Results : The tvrm283 locus mapped to mouse chromosome 15. Sequence analysis of DNA from affected tvrm283 mutants identified a homozygous 5-bp insertion in the Lratd2 gene which encodes a protein of unknown function containing a domain related to lecithin: retinol acyltransferase. The mutation is predicted to cause a frameshift and premature termination. Complete loss of LRATD2 protein in tvrm283 posterior eyecups was demonstrated by western analysis. Longitudinal ERG tests of tvrm283 mice showed a progressive loss of visual function. Ultrastructural imaging of tvrm283 mutants revealed extracellular debris in the subretinal and RPE basolateral space. Examination of phalloidin- and antibody-stained RPE flatmounts and cryosections showed RPE cell duplication and derangement of the RPE actin cytoskeleton. The loss of visual function, abnormal RPE cellular phenotypes, and the predominant distribution of mottled lesions in the superior RPE near the optic nerve head mimic the Ctnna1^tvrm5 model.

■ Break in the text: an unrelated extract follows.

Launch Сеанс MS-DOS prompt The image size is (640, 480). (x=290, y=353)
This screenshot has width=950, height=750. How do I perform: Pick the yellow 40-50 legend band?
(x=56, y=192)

Conclusions : We identified a new mouse model exhibiting retinal degeneration and RPE structural defects similar to those reported previously for the Ctnna1^tvrm5 model of human maculopathy. The shared pathological features of tvrm283 and tvrm5 mice raise the possibility that LRATD2 and CTNNA1 may influence RPE integrity through shared pathways, discovery of which may lead to new therapeutic targets to ameliorate or prevent RPE dysfunction in retinal disease.

This abstract was presented at the 2024 ARVO Annual Meeting, held in Seattle, WA, May 5-9, 2024.